Oh, you've spent hours on unpixelizing my secrets? Well congratulations, is the last telescope that, nor drink from shrinking nothing out and this and shutting.
You also don't need to match the whole redacted text at once - depending on the size of the pixels, you can probably do just a few characters at a time.
But I helped because a friend dragged me to Amnesty International meetings in college and so I knew there were people who legitimately needed this shit.
So if you want to support suffragists or underground railroads you’re making software that breaks the law.
Really we are all breaking some law all the time. Which is how oppression works. Selective enforcement. ‘Give me six lines from the most innocent man and I will find in them something to damn his soul.”
There is no such thing as "good" or "bad" - actions are meaningless - it's the context that makes the difference.
Example: Sex
Good when the context is consenting adult (humans)
Bad when the context is not.
Further, "One man's 'freedom fighter' is another man's 'terrorist'" - meaning context is very much in the eye of the beholder.
Couple this with the Taoist? fable "What luck you lost a horse" where the outcome of an event can not really be determined immediately, it may take days, months, years to show.
And you are left with - do we really have any idea on what is right/wrong
So, my philosophical take is - if it leads toward healthy outcomes (ooo dripping with subjective context there...) then it's /likely/ the right thing to do.
When I spoke with an AI on this recently the AI was quick to respond that "Recreational drug use 'feels good' at first, but can lead to a very dark outcome" - which is partly true, but also demonstrates the first point. Recreational drug use is fine (as far as I am concerned, after my 4th cup of tea) as long as the context isn't "masking" or "crutch" (although in some cases, eg. PTSD, drug use to help people forget is a vital tool)
> Since pixelation does not protect the contents of the pixelated area (see e.g. https://github.com/bishopfox/unredacter), _pseudo-pixelation_ is used:
> Only colors from the fringe of the selected area are used to generate a pixelation-like effect. The interior of the selected area is not used as an input at all and hence can not be recovered.
The edges of the pixelated area are used the generate a color palette, and then each pixel is generated by randomly sampling from that pallete's gradient.
The main point here stands -- using something with a fixed algorithm for hashing and a knowable starting text is not secure. But there are a ton of easy fixes to add randomness to make it secure.

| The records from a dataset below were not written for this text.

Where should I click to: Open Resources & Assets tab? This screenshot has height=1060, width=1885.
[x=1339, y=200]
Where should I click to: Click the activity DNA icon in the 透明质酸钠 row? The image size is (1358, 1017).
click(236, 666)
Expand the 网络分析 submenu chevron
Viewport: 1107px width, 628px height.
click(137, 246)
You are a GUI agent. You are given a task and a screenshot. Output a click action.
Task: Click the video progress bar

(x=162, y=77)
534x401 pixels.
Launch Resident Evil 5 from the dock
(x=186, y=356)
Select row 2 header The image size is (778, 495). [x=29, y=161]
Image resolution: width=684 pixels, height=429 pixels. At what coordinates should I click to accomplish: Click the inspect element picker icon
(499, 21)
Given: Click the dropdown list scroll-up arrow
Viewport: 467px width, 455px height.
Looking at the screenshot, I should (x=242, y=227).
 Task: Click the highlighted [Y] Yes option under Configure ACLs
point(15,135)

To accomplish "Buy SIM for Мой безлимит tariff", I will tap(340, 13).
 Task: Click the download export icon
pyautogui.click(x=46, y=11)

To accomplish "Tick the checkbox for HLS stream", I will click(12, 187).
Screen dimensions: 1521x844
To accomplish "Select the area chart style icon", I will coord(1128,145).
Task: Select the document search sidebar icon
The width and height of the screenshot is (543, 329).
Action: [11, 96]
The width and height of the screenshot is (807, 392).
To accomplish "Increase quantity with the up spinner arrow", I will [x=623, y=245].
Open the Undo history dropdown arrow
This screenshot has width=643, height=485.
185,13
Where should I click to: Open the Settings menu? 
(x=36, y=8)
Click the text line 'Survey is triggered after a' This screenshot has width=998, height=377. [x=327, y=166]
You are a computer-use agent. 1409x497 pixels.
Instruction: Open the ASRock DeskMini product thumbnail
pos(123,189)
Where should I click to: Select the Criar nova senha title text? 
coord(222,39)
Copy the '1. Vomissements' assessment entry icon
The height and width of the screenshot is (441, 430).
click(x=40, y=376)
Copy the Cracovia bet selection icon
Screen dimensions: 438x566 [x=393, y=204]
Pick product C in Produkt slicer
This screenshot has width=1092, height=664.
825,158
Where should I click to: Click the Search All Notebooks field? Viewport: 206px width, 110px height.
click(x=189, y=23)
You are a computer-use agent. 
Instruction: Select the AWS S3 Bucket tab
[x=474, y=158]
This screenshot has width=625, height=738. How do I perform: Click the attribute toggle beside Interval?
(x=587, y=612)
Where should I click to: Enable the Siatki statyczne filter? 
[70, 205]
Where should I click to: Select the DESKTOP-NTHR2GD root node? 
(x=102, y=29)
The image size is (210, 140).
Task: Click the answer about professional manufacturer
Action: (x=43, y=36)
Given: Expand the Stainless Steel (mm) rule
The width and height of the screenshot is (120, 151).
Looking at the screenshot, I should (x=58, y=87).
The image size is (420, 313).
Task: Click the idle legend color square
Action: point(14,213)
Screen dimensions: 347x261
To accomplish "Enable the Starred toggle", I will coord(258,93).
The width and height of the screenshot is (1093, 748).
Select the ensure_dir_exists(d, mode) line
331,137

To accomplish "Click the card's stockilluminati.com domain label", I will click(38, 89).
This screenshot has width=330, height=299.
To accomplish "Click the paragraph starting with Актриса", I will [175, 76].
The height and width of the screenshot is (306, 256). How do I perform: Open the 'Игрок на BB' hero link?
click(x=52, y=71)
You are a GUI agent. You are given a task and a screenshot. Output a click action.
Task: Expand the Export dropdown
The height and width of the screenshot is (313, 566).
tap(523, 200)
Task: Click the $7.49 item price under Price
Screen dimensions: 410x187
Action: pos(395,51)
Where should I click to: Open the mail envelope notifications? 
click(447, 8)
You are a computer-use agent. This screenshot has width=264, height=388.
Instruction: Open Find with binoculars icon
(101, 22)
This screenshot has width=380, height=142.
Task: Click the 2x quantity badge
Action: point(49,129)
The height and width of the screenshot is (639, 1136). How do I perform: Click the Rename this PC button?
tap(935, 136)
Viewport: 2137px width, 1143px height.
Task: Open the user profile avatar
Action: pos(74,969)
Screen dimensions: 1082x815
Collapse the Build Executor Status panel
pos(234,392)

I wouldn't consider a mosaic + swirl to be fully secure either though, especially considering both of these operations may preserve the sum of all pixels, which may still be enough entropy to dictionary attack a small number of digits.
But yes, at the end of the day, the best bet is to just take a mosaic of a random text and place it over the text you're trying to obscure. The reason people use mosaic is because it is more aesthetic than a black box, but there is no reason it has to be a mosaic of the actual text.
It's a nice mix if optically unobtrusive, algorithmically secure, and pleasant to look at.
Blacking out text still gives attackers an idea of the length of the original, which can be useful information, especially when the original is something like a person's name. You can mitigate that by either erasing the text completely (e.g. replace it with the background color of the paper) or making the bars longer.
This feels safe to me, I suppose with machine learning it could still be cracked though. Thoughts on this technique?